### PROBLEM DESCRIPTION:
Substitute "drop-down" for "dropdown" in the part that opens with the line containing "Screen dimensions: 1920x1080" and closes with the line containing "click(x=218, y=63)". Return only those lines, otherwise unchanged.

──────── DATA ENTRIES

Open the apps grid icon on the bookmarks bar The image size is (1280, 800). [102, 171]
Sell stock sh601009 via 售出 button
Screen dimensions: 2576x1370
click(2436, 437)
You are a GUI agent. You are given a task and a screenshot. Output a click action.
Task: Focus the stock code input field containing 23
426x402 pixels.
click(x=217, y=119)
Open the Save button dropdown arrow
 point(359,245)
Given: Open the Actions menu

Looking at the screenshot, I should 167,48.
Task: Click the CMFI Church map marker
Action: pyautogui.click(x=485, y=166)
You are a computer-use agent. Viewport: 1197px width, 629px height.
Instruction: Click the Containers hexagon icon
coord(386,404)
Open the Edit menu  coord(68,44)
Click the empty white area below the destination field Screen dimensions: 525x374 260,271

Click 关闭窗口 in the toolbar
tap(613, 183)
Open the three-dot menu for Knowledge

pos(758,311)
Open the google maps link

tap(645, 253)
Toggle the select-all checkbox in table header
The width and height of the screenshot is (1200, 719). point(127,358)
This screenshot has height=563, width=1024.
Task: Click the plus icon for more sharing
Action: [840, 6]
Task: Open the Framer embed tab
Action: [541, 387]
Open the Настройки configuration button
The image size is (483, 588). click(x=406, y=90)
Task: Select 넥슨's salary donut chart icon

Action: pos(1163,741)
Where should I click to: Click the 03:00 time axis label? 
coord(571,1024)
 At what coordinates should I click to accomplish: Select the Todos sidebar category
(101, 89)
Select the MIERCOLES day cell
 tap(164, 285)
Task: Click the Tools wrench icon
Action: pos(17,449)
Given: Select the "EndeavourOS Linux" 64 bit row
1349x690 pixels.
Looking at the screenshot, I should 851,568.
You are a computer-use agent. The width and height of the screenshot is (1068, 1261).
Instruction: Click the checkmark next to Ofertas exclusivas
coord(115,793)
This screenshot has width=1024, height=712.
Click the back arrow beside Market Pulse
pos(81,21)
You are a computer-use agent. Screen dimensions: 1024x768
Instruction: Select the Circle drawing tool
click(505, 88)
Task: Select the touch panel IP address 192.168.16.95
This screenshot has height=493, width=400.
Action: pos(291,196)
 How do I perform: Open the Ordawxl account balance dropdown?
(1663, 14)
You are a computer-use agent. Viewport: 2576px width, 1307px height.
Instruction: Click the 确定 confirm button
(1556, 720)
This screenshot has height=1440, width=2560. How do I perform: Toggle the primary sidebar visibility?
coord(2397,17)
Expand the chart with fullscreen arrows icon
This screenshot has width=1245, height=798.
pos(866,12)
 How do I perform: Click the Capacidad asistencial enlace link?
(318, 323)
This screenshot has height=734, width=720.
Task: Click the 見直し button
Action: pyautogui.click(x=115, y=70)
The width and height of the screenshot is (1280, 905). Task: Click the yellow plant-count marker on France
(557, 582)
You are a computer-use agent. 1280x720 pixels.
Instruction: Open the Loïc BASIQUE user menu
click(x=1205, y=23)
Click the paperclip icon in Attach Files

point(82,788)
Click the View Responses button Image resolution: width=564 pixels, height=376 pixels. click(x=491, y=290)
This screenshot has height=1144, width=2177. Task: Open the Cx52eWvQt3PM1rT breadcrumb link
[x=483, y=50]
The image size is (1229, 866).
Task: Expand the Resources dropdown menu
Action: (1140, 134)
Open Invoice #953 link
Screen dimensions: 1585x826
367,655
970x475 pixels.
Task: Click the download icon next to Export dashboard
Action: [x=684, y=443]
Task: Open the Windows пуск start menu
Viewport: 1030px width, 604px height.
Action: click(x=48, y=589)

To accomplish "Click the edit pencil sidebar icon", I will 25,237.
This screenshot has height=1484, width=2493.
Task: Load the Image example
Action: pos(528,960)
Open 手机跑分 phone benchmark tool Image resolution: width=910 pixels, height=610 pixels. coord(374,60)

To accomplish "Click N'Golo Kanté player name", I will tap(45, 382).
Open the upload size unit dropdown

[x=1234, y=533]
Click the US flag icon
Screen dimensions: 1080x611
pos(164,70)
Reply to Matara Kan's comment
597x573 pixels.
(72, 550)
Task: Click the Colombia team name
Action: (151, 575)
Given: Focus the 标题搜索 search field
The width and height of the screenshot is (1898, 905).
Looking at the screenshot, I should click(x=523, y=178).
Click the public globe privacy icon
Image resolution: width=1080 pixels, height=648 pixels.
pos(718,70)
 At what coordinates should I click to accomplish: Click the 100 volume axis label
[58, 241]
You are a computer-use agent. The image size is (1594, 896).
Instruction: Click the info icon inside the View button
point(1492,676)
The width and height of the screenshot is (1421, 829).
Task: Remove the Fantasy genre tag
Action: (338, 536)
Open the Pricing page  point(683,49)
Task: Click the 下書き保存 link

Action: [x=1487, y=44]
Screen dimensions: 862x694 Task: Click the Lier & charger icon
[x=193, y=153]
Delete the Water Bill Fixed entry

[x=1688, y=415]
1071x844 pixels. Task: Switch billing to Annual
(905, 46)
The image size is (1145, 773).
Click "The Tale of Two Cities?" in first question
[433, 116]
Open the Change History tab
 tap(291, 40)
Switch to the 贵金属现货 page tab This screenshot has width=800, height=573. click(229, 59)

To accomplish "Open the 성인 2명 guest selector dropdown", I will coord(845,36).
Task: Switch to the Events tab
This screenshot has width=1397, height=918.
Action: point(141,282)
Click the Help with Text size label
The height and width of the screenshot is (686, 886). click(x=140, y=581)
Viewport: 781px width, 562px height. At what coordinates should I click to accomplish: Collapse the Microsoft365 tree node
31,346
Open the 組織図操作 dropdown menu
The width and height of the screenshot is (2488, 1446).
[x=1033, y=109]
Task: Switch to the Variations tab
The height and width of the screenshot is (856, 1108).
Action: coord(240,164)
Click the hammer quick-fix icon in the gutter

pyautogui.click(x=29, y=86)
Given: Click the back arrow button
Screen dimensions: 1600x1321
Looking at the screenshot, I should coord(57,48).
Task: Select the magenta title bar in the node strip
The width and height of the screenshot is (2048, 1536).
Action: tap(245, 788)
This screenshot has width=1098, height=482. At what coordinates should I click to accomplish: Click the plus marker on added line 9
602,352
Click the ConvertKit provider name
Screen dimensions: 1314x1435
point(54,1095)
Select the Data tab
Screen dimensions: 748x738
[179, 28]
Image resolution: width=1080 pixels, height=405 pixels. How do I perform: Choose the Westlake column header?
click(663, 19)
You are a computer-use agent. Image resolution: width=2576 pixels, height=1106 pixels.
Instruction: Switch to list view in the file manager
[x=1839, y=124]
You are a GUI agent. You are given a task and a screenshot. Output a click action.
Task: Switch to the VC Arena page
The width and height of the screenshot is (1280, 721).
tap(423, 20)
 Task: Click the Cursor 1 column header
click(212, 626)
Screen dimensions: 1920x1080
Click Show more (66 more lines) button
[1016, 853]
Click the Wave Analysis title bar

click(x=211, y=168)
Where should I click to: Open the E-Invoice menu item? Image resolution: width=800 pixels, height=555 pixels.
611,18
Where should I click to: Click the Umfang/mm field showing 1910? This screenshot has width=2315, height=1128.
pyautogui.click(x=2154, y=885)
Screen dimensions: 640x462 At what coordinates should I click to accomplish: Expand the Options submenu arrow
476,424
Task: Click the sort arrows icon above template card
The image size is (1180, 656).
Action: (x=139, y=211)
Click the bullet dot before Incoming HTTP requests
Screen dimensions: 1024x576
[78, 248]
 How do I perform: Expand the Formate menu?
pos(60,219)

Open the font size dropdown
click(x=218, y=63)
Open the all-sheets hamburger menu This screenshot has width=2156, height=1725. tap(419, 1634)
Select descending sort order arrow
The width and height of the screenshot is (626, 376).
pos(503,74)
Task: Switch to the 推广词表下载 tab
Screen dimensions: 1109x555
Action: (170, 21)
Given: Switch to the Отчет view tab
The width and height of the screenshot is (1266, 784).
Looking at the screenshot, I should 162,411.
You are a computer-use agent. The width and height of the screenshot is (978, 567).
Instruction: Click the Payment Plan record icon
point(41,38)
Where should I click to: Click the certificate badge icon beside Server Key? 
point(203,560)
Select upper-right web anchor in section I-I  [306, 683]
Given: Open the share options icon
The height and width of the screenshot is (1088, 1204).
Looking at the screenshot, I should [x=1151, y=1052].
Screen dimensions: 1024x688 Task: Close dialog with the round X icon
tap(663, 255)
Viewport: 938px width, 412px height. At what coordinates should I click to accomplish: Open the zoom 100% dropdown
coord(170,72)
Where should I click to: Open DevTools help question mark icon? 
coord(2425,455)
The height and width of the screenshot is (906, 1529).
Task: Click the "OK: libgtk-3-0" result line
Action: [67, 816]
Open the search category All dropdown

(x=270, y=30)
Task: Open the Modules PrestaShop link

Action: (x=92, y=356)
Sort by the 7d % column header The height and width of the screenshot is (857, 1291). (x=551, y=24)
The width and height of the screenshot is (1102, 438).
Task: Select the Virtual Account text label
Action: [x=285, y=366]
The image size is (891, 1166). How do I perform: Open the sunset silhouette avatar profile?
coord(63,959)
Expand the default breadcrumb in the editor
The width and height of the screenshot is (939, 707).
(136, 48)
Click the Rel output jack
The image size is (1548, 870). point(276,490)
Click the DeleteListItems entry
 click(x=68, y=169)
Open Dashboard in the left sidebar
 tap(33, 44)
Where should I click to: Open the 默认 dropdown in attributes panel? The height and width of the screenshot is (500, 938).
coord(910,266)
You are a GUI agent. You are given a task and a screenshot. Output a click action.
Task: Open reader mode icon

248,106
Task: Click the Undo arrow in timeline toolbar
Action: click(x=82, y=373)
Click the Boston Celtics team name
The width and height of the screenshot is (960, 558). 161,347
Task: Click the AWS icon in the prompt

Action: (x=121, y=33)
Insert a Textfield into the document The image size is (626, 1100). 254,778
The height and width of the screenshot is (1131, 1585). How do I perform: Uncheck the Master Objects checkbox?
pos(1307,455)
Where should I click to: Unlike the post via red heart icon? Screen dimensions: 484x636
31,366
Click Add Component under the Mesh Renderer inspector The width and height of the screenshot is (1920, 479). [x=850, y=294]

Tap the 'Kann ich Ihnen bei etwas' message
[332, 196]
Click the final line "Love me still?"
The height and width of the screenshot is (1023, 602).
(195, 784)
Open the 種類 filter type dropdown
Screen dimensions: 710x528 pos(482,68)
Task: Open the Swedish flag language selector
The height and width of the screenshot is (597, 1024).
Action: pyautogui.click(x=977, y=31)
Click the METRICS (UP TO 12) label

────────────────

### RESPONSE:
Screen dimensions: 1920x1080
Click Show more (66 more lines) button
[1016, 853]
Click the Wave Analysis title bar

click(x=211, y=168)
Where should I click to: Open the E-Invoice menu item? Image resolution: width=800 pixels, height=555 pixels.
611,18
Where should I click to: Click the Umfang/mm field showing 1910? This screenshot has width=2315, height=1128.
pyautogui.click(x=2154, y=885)
Screen dimensions: 640x462 At what coordinates should I click to accomplish: Expand the Options submenu arrow
476,424
Task: Click the sort arrows icon above template card
The image size is (1180, 656).
Action: (x=139, y=211)
Click the bullet dot before Incoming HTTP requests
Screen dimensions: 1024x576
[78, 248]
 How do I perform: Expand the Formate menu?
pos(60,219)

Open the font size drop-down
click(x=218, y=63)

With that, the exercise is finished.